I love free travel, and presenting at conferences is a nice way to get some work done in my field, and see a bit of the country while I’m at it. This time was Kagoshima on Kyushu Island in the south of Japan. There was a visit to a Canadian Frigate, the conference, and a brief introduction to a place that I definitely plan to visit again!

In June, the ACTJ (Association of Canadian Teachers in Japan) had their annual conference in Kagoshima, Kyushu. While the weather in Tokyo was rainy and unstable, it was warm and tropical down in Kagoshima. And with fewer foreign residents than any other major city in Japan, it really felt, well, like Japan. It was a very short trip, so I only have a couple of pics. First, a map so you can see where Kagoshima is (I assume you know how to find your way to Kyushu).


On the morning after I arrived, the day of the conference, we were invited to a tour of the HMCS Ottawa — a Canadian frigate. The sailors aboard were all great guys — playing ice hockey even when they stop over in Manila. In spite of the high-tech weaponry, we were all drawn to the old fashioned machine guns.

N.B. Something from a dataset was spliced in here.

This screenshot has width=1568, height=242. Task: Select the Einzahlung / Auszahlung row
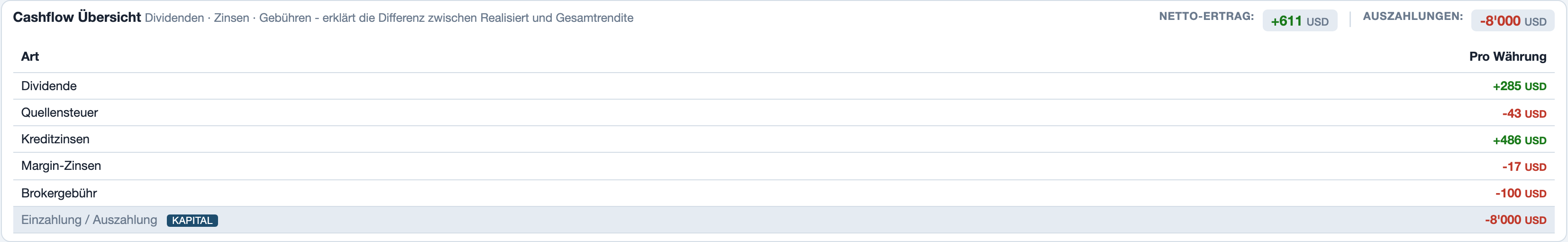coord(784,220)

The presentation went well, although the highlight of the conference was listening to presentations on ethnography by Andrew Reimann, blogs by Adam Murray and a keynote address about Margaret Atwood by Gregory Strong. It was all worth the trip. Proof that I was actually there at work and not just drinking Kagoshima Potato Sake:

And if anybody is interested in reading the published version of my presentation on Canadian slang and on the issue of language use in ELT materials, you can download the pdf file here:
http://www.encounters.jp/Photos/japan/Kagoshima-article.pdf

After the conference, we met with loads of students, and of course I tried to pimp my book to anybody who walked by.

And, of course, no blog entry would be complete without one of those “holy crap is Japan expensive” moments. These mangoes were on “sale” at the airport in Kagoshima. For those too busy to see how much 21,000 yen is — it’s about USD200. Ouch. Needless to say, none of my friends got any mangoes as souvenirs.